▶ **What is expected**
Copy the following records word for word.

▶ **Records supplied**

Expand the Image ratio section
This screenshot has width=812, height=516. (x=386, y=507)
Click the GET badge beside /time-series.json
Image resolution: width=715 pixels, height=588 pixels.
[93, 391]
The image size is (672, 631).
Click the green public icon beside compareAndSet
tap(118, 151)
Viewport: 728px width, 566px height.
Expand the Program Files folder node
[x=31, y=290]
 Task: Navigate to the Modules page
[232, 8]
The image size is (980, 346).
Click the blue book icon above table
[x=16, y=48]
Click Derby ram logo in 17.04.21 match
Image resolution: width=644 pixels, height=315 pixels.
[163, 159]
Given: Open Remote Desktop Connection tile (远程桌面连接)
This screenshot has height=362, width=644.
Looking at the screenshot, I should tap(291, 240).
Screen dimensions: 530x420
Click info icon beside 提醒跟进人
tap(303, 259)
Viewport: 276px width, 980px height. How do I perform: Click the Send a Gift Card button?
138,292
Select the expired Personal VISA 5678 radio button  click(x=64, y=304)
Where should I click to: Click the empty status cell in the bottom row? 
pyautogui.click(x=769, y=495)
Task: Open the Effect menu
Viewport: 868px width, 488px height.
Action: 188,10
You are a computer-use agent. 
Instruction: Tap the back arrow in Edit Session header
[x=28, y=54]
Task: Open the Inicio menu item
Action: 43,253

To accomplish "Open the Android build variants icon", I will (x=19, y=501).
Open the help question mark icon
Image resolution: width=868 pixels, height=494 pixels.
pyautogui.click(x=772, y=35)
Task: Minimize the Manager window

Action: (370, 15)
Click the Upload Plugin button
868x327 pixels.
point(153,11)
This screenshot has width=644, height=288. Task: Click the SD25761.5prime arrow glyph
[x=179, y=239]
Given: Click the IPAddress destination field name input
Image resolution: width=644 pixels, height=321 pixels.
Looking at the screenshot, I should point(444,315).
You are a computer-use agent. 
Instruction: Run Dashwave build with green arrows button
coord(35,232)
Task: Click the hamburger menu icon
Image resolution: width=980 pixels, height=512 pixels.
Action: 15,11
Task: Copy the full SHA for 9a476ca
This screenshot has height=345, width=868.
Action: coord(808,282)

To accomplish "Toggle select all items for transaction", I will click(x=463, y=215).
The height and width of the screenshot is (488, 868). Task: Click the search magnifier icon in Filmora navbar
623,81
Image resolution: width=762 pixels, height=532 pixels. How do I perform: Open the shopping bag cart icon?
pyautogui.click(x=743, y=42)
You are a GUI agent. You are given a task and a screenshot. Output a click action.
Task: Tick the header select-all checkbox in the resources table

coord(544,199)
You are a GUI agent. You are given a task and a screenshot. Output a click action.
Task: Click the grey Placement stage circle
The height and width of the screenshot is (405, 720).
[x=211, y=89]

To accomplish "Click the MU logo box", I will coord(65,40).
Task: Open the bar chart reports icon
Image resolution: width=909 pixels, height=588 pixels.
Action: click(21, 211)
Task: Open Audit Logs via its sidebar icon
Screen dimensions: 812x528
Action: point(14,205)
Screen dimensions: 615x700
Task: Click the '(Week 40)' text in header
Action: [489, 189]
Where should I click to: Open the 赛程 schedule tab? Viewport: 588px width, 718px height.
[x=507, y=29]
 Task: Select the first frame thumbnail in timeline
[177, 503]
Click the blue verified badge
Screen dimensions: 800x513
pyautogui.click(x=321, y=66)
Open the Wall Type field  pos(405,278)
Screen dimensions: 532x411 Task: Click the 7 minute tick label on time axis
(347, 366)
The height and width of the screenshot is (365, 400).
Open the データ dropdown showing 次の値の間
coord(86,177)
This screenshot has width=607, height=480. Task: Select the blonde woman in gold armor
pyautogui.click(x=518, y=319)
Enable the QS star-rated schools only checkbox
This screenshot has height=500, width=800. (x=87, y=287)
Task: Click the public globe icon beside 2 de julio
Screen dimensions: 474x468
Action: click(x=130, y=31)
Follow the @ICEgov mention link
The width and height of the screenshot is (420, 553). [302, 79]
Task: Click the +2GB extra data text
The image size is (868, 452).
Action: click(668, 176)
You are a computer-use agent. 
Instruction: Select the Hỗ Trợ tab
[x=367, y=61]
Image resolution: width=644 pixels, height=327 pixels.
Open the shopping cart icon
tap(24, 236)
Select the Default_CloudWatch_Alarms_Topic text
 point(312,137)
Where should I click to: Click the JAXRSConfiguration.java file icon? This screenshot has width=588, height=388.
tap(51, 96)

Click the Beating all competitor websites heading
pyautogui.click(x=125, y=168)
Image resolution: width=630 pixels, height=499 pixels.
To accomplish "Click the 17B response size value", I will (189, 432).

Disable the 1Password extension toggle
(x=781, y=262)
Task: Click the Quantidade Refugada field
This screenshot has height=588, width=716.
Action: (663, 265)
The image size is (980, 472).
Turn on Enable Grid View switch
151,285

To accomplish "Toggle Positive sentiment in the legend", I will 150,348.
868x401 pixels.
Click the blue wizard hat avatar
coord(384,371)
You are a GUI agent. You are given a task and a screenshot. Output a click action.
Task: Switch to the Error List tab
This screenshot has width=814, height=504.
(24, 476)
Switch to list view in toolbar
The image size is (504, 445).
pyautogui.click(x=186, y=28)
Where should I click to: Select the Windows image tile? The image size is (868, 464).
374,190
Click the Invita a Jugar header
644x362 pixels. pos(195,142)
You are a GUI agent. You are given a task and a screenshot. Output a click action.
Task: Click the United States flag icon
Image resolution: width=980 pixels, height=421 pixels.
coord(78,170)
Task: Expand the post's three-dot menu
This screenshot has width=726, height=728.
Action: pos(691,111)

▶ **Exercise response**
Expand the Image ratio section
This screenshot has width=812, height=516. (x=386, y=507)
Click the GET badge beside /time-series.json
Image resolution: width=715 pixels, height=588 pixels.
[93, 391]
The image size is (672, 631).
Click the green public icon beside compareAndSet
tap(118, 151)
Viewport: 728px width, 566px height.
Expand the Program Files folder node
[x=31, y=290]
 Task: Navigate to the Modules page
[232, 8]
The image size is (980, 346).
Click the blue book icon above table
[x=16, y=48]
Click Derby ram logo in 17.04.21 match
Image resolution: width=644 pixels, height=315 pixels.
[163, 159]
Given: Open Remote Desktop Connection tile (远程桌面连接)
This screenshot has height=362, width=644.
Looking at the screenshot, I should tap(291, 240).
Screen dimensions: 530x420
Click info icon beside 提醒跟进人
tap(303, 259)
Viewport: 276px width, 980px height. How do I perform: Click the Send a Gift Card button?
138,292
Select the expired Personal VISA 5678 radio button  click(x=64, y=304)
Where should I click to: Click the empty status cell in the bottom row? 
pyautogui.click(x=769, y=495)
Task: Open the Effect menu
Viewport: 868px width, 488px height.
Action: 188,10
You are a computer-use agent. 
Instruction: Tap the back arrow in Edit Session header
[x=28, y=54]
Task: Open the Inicio menu item
Action: 43,253

To accomplish "Open the Android build variants icon", I will (x=19, y=501).
Open the help question mark icon
Image resolution: width=868 pixels, height=494 pixels.
pyautogui.click(x=772, y=35)
Task: Minimize the Manager window

Action: (370, 15)
Click the Upload Plugin button
868x327 pixels.
point(153,11)
This screenshot has width=644, height=288. Task: Click the SD25761.5prime arrow glyph
[x=179, y=239]
Given: Click the IPAddress destination field name input
Image resolution: width=644 pixels, height=321 pixels.
Looking at the screenshot, I should point(444,315).
You are a computer-use agent. 
Instruction: Run Dashwave build with green arrows button
coord(35,232)
Task: Click the hamburger menu icon
Image resolution: width=980 pixels, height=512 pixels.
Action: 15,11
Task: Copy the full SHA for 9a476ca
This screenshot has height=345, width=868.
Action: coord(808,282)

To accomplish "Toggle select all items for transaction", I will click(x=463, y=215).
The height and width of the screenshot is (488, 868). Task: Click the search magnifier icon in Filmora navbar
623,81
Image resolution: width=762 pixels, height=532 pixels. How do I perform: Open the shopping bag cart icon?
pyautogui.click(x=743, y=42)
You are a GUI agent. You are given a task and a screenshot. Output a click action.
Task: Tick the header select-all checkbox in the resources table

coord(544,199)
You are a GUI agent. You are given a task and a screenshot. Output a click action.
Task: Click the grey Placement stage circle
The height and width of the screenshot is (405, 720).
[x=211, y=89]

To accomplish "Click the MU logo box", I will coord(65,40).
Task: Open the bar chart reports icon
Image resolution: width=909 pixels, height=588 pixels.
Action: click(21, 211)
Task: Open Audit Logs via its sidebar icon
Screen dimensions: 812x528
Action: point(14,205)
Screen dimensions: 615x700
Task: Click the '(Week 40)' text in header
Action: [489, 189]
Where should I click to: Open the 赛程 schedule tab? Viewport: 588px width, 718px height.
[x=507, y=29]
 Task: Select the first frame thumbnail in timeline
[177, 503]
Click the blue verified badge
Screen dimensions: 800x513
pyautogui.click(x=321, y=66)
Open the Wall Type field  pos(405,278)
Screen dimensions: 532x411 Task: Click the 7 minute tick label on time axis
(347, 366)
The height and width of the screenshot is (365, 400).
Open the データ dropdown showing 次の値の間
coord(86,177)
This screenshot has width=607, height=480. Task: Select the blonde woman in gold armor
pyautogui.click(x=518, y=319)
Enable the QS star-rated schools only checkbox
This screenshot has height=500, width=800. (x=87, y=287)
Task: Click the public globe icon beside 2 de julio
Screen dimensions: 474x468
Action: click(x=130, y=31)
Follow the @ICEgov mention link
The width and height of the screenshot is (420, 553). [302, 79]
Task: Click the +2GB extra data text
The image size is (868, 452).
Action: click(668, 176)
You are a computer-use agent. 
Instruction: Select the Hỗ Trợ tab
[x=367, y=61]
Image resolution: width=644 pixels, height=327 pixels.
Open the shopping cart icon
tap(24, 236)
Select the Default_CloudWatch_Alarms_Topic text
 point(312,137)
Where should I click to: Click the JAXRSConfiguration.java file icon? This screenshot has width=588, height=388.
tap(51, 96)

Click the Beating all competitor websites heading
pyautogui.click(x=125, y=168)
Image resolution: width=630 pixels, height=499 pixels.
To accomplish "Click the 17B response size value", I will (189, 432).

Disable the 1Password extension toggle
(x=781, y=262)
Task: Click the Quantidade Refugada field
This screenshot has height=588, width=716.
Action: (663, 265)
The image size is (980, 472).
Turn on Enable Grid View switch
151,285

To accomplish "Toggle Positive sentiment in the legend", I will 150,348.
868x401 pixels.
Click the blue wizard hat avatar
coord(384,371)
You are a GUI agent. You are given a task and a screenshot. Output a click action.
Task: Switch to the Error List tab
This screenshot has width=814, height=504.
(24, 476)
Switch to list view in toolbar
The image size is (504, 445).
pyautogui.click(x=186, y=28)
Where should I click to: Select the Windows image tile? The image size is (868, 464).
374,190
Click the Invita a Jugar header
644x362 pixels. pos(195,142)
You are a GUI agent. You are given a task and a screenshot. Output a click action.
Task: Click the United States flag icon
Image resolution: width=980 pixels, height=421 pixels.
coord(78,170)
Task: Expand the post's three-dot menu
This screenshot has width=726, height=728.
Action: pos(691,111)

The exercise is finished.